Guest opinion: Proposed BLM land exchange a good deal for all recreationalists

2014-04-17T00:00:00Z 2014-04-28T13:01:14Z Guest opinion: Proposed BLM land exchange a good deal for all recreationalistsBy JOHN BRENDEN The Billings Gazette
April 17, 2014 12:00 am  • 

Montana outdoor enthusiasts have it pretty good. With over 32 million acres of state and federal land open to all sorts of recreational opportunities, we truly are an outdoors mecca.

Most of that public property has ample access, but some is landlocked and accessible only by obtaining permission from an adjoining landowner, or in some cases by flying or boating in.

The Montana Legislature; Fish, Wildlife and Parks, Bureau of Land Management, and other agencies have all been challenged with finding new ways to increase access to landlocked public land. Various economic incentives, like tax breaks, have been introduced to encourage landowners to allow access across their property.

But the best solution proven to work is land exchanges where a landlocked public parcel is traded to an adjoining landowner for a private parcel of roughly equal value. Land exchanges are a big win for the public due to the improved access they bring, and an equal win for the landowner trying to make their operation more efficient.

The only downside to land exchanges is their rarity due to the difficulty in identifying parcels of equal value. So when an opportunity for a land exchange does come along, it deserves a close look.

Access to Breaks

The BLM recently announced such a rare opportunity to obtain 5,252 acres that would give access to 50,000 acres of public land in the Upper Missouri River Breaks National Monument via Bullwhacker Road. An additional easement through Powell Road would improve access to 10,000 public acres in the Big Snowy Mountains.

That would be in exchange for equal-valued, noncontiguous parcels totaling 4,868 acres of landlocked public property, a portion of which is called the Durfee Hills.

In addition to improved access, the trade is a net gain for the BLM in acreage. That’s obviously a good deal.

However, a small number of hunters currently access the landlocked Durfee Hills via aircraft, and they’d prefer to see their exclusive hunts preserved. That area is undoubtedly a great hunting opportunity if you have the means to access it, with a large elk population supported by the surrounding ranches.

They’ve argued the land in the Bullwhacker area has poorer opportunity for elk hunting. They’ve been extremely vocal in their opposition to the land exchange, even circulating a petition nationwide to get other hunters to oppose the deal.

Wilks brothers defense

Unfortunately, they’ve also resorted to personal attacks against the landowners in the deal, the Wilks brothers. As it happens, the Wilkses do allow public hunting on their ranch, with 40 area youths taking elk on their place last year and more in past years, as well as donating hunts to the Wounded Warriors project and the Rocky Mountain Elk Foundation.

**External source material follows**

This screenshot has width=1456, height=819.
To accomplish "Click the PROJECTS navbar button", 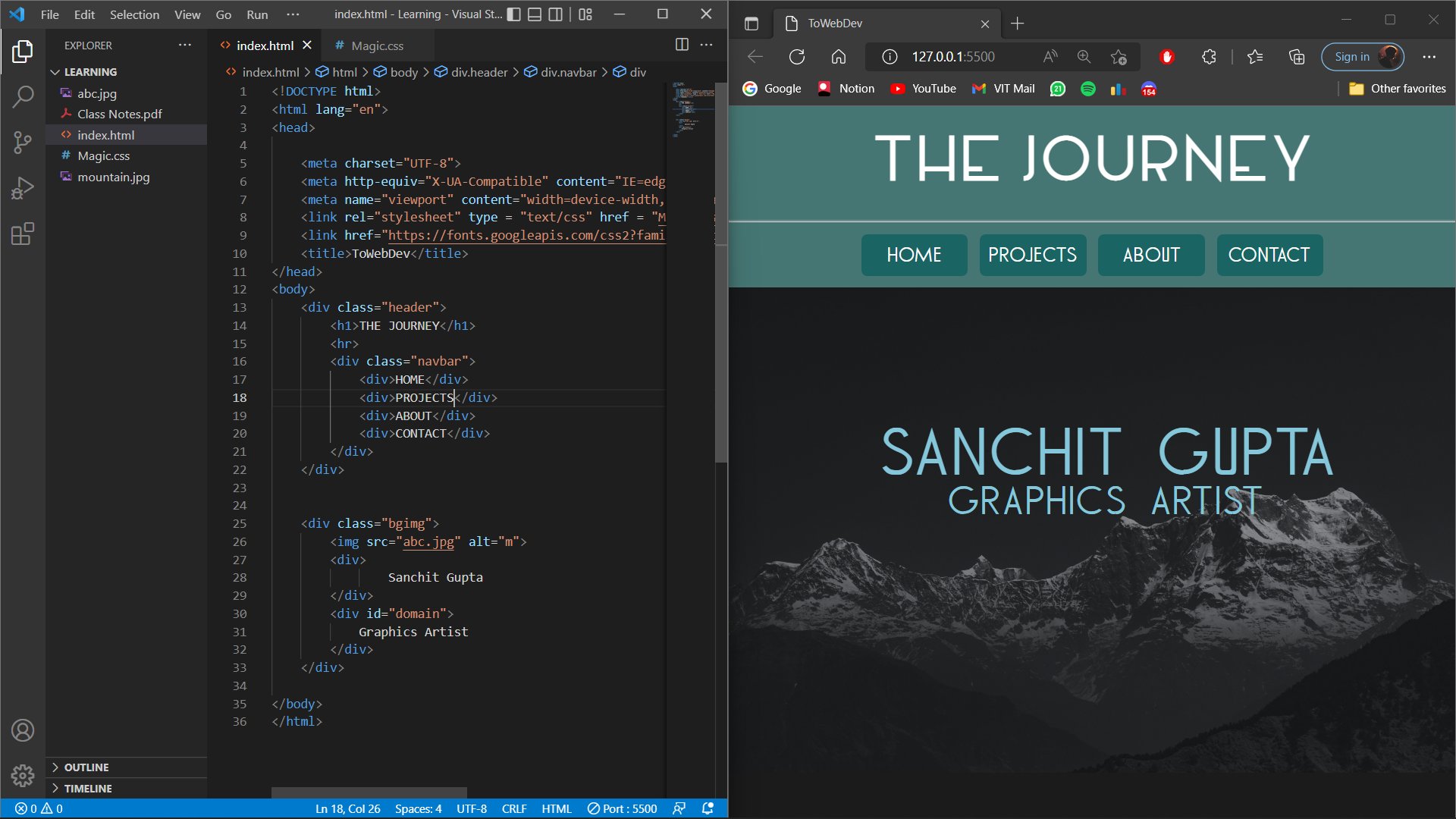I will tap(1032, 255).
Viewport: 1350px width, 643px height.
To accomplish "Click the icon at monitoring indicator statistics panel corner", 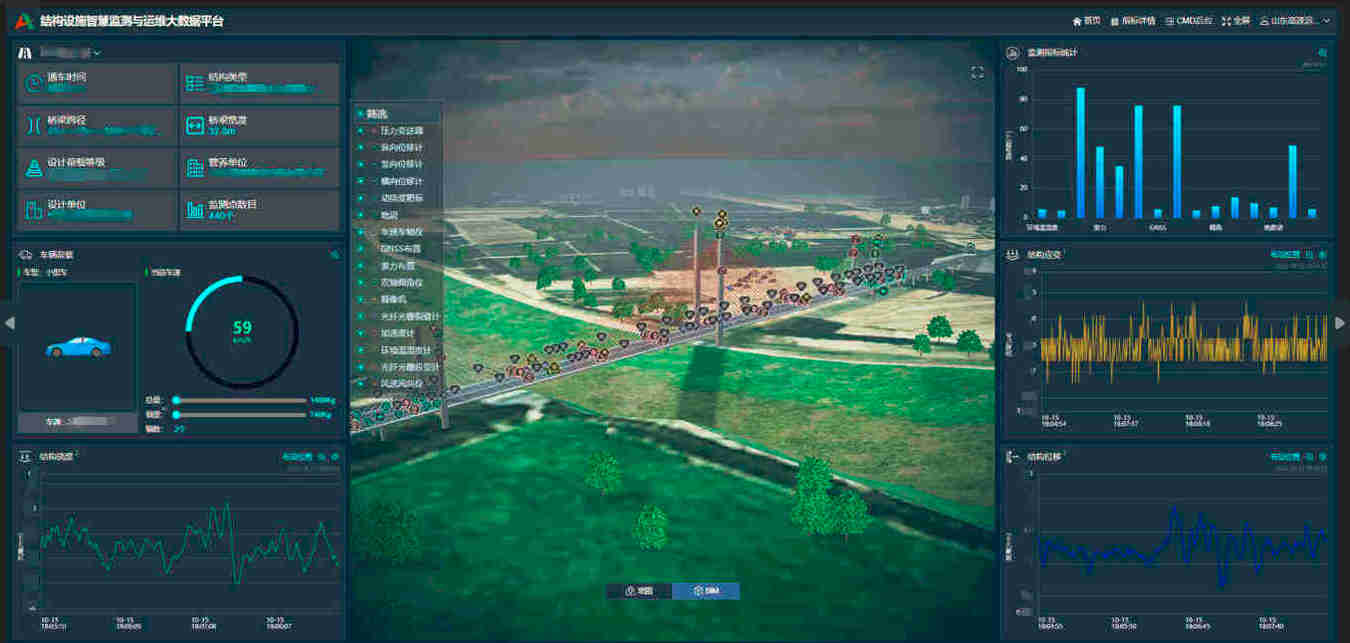I will click(1322, 52).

What this opposition has ignored is that this land exchange isn’t just about elk — it’s about recreational opportunity for all Montanans.

Will the land exchange lead to a diminished opportunity to hunt elk? Certainly, the high-quality, fly-in-only hunting opportunity would be lost. But other opportunity will be achieved on about 60,000 acres of public land that currently does not have motorized access.

But again, land exchanges aren’t meant to benefit just one type of recreationalist. This proposed exchange is a huge net benefit to hikers, campers, birdwatchers, anglers, and on and on.

Families looking for a place for a quick day trip or weekend camp-out aren’t renting airplanes and flying in to the Durfee Hills. They would, however, be interested in driving to the Upper Missouri River Breaks National Monument or hiking on an old logging trail in the Snowy Mountains. The Bullwhacker area is also home to one of the highest quality bighorn sheep populations in North America.

Soon, the BLM will officially open public comment on the proposal, and I’m encouraging outdoors enthusiasts with different interests to make their voices count. Don’t weigh this decision on the background of the landowners, and don’t let the histrionics of a special interest group dominate the debate. This is a proposal for all Montanans, and in fact all Americans.

State Sen. John Brenden, R-Scobey, chairs the Senate Fish and Game Committee.